Je vois tous les jours des femmes CSP+ qui consultent un cardiologue pour la première fois et se demandent pourquoi, parce que souvent, les femmes ne se plaignent pas, s’occupent de leur famille sur le plan médical mais s’intéressent moins à leur santé personnelle. C’est la raison pour laquelle il y a plus de 5 % par an d’augmentation d’hospitalisations pour infarctus chez les femmes de 45 à 55 ans. 30 % des victimes d’un infarctus du myocarde de moins de 55 ans sont des femmes, c’était la moitié 30 ans auparavant. Il y a une vraie augmentation de ces événements cardiovasculaires chez la femme : infarctus et accident vasculaire cérébral en particulier à cause de l’hypertension qui peut être négligée.

Pour améliorer la prévention et la prise en charge des femmes, il faut dépister très tôt les facteurs de risque : réaliser un bilan biologique complet sur le sucre et le cholestérol, vérifier qu’il n’y a pas d’hypertension artérielle, savoir s’il y a un tabagisme ou pas et s’il y a une vraie hérédité. On est plus sensibilisé à dépister tôt les problèmes cardiovasculaires si un membre de votre famille proche a fait un infarctus. Le surpoids n’est pas un facteur de risque indépendant mais peut favoriser l’hypertension ou le diabète. Si vous avez une hypercholestérolémie familiale, il faut dépister cela dès le plus jeune âge, voire à la puberté. Dans plus de 50 % des cas, une douleur thoracique rétrosternale qui peut aller dans le bras gauche, le bras droit ou les mâchoires, parfois une douleur à l’estomac accompagnée de nausées ou de vomissements, un essoufflement ou des palpitations inhabituels peuvent révéler un problème cardiaque coronarien chez la femme.

Grâce au travail de la professeure Claire Mounier-Vehier, d’Agir pour le Coeur des Femmes et du Bus du Coeur, une prise de conscience collective s’opère. Dans les médias nationaux, de plus en plus d’articles traitent du coeur des femmes, des signes cliniques, du dépistage cardiovasculaire chez la femme, en particulier avec les facteurs de risque. C’est en train de rentrer dans les moeurs. Lancée en 2024, la journée du Coeur des femmes est une occasion pour la fondation d’intervenir dans des établissements de santé, hôpitaux, cliniques et dans le monde de l’entreprise pour organiser des conférences et un dépistage logistique.

Les maladies cardiovasculaires concernent toutes les couches de la société et pas forcément les femmes en situation de précarité.
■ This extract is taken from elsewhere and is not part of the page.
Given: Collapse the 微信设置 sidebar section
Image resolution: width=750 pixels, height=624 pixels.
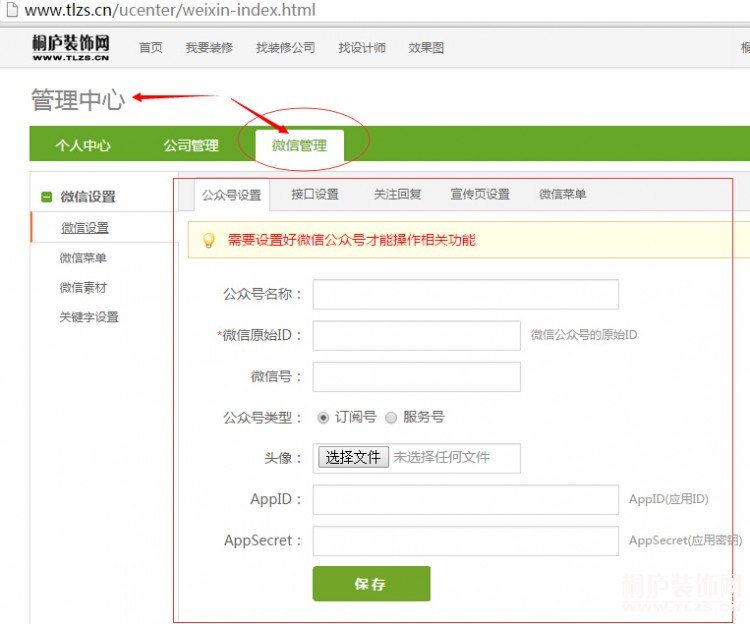Looking at the screenshot, I should pos(46,197).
Olivier Hoffman – Cardiologue, ambassadeur d’Agir pour le Coeur des Femmes et ancien président du Collège national des cardiologues français

 

Bon à savoir : dépistage Check-Up Santé

Dans le cadre de la Stratégie nationale de santé 2023-2033, la Mutuelle RATP et la Mutualité française Île-de-France organisent des check-up santé pour les plus de 60 ans. Un dépistage de 15 à 20 minutes est réalisé par un infirmier ou une infirmière pour faire le point sur sa santé cardiovasculaire (tension, glycémie, prise de pouls, indice de masse corporelle, tour abdominal). Objectifs : évaluer les facteurs de risque cardiovasculaire, favoriser leur prise en charge précoce et promouvoir une bonne hygiène de vie. Lors de ces dépistages, d’autres diagnostics sont réalisés concernant l’audition, la vue et l’hygiène bucco-dentaire afin d’offrir un check-up complet. En 2024, 49 personnes ont participé, dont 37 femmes et 12 hommes. Le dispositif va être reconduit en 2025.